Tale modifica ha portato all’eliminazione del precedente comma 1-quater, dell’articolo 54, Tuir, in base al quale concorrevano alla formazione del reddito anche i corrispettivi incassati a seguito della cessione della clientela o di altri elementi immateriali relativi all’attività. Alla luce dell’introduzione del principio di onnicomprensività, la rilevanza nella determinazione del reddito dei corrispettivi in questione è già implicita nel predetto principio.

Cambia, invece, la posizione della controparte, ossia del professionista che paga un corrispettivo per l’acquisizione della clientela o di altri elementi immateriali. Nella “vecchia” versione dell’articolo 54, Tuir, non vi era una specifica disposizione, ragion per cui si rendeva applicabile la regola generale della deducibilità per cassa nel periodo d’imposta di sostenimento della spesa (in tal senso si era espressa anche l’Agenzia delle entrate con la risoluzione n. 108/E/2002).

Il D.Lgs. 192/2024 introduce, invece, una specifica regola nel nuovo articolo 54-sexies, Tuir, il cui comma 3 stabilisce che la spesa per l’acquisto della clientela o di altri elementi immateriali relativi all’attività professionale è deducibile in quote di ammortamento in misura non superiore ad un quinto per ciascun periodo d’imposta. A seguito della riforma, quindi, si passa dalla deduzione integrale per cassa alla deduzione frazionata in base a quote di ammortamento del 20% per ciascun periodo d’imposta, favorendo in tal modo quei professionisti che acquisiscono altre realtà professionali in un momento iniziale della loro attività ed in presenza di redditi non elevati. Per questi soggetti la deduzione per quote di ammortamento evita l’insorgere di predite fiscali non riportabili a nuovo, secondo le regole dell’articolo 8, Tuir, con conseguente indeducibilità del costo sostenuto.

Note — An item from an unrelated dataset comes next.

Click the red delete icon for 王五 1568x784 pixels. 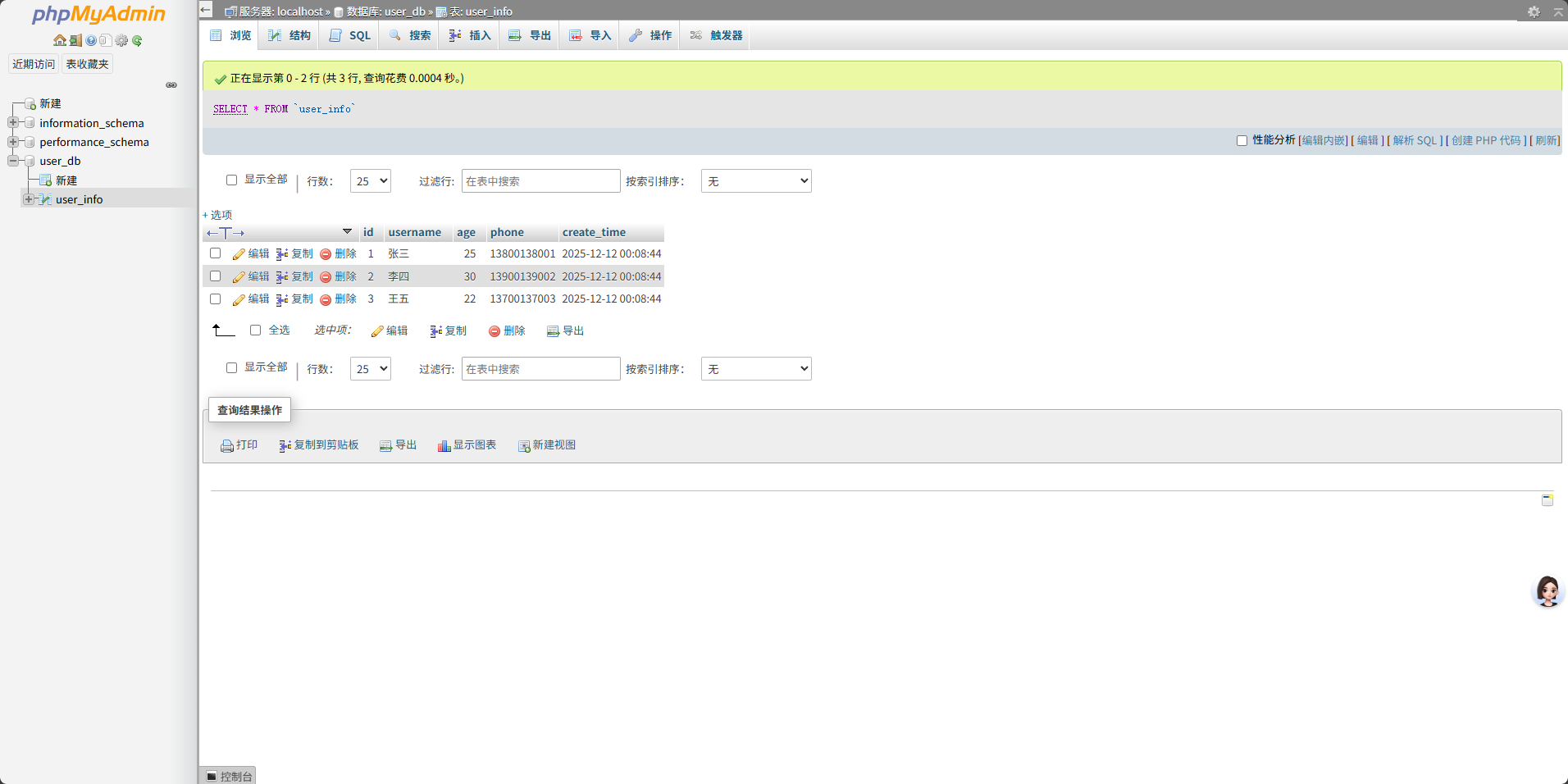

In relazione a tale nuova regola, qualche chiarimento dovrà essere fornito nell’ipotesi di pagamento rateale del corrispettivo sostenuto per l’acquisizione di “studi”. In tal caso, parrebbe di poter sostenere che la deduzione debba comunque avvenire per quote di ammortamento a partire dal periodo d’imposta in cui avviene l’acquisizione, a nulla rilevando le modalità pattuire tra le parti per il pagamento del corrispettivo. L’alternativa sarebbe quella di iniziare l’ammortamento in cinque anni per ciascuna rata pagata, ma in questo modo verrebbe meno la deduzione per quote di ammortamento in base alla regola della competenza (maturazione del diritto).

È bene osservare, infine, che, mentre le nuove regole di determinazione del reddito di lavoro autonomo introdotte dal D.Lgs. 192/2024 sono applicabili già a partire dal periodo d’imposta 2024, le disposizioni di cui al comma 3, dell’articolo 54-sexies, Tuir, sono efficaci a partire dal periodo d’imposta 2025, e quindi in relazione alle acquisizioni di clientela e di altri elementi immateriali avvenute a partire dall’1.1.2025. Per le spese sostenute in precedenza, la deduzione è già avvenuta (o avviene nel 2024) in base alla regola generale della cassa.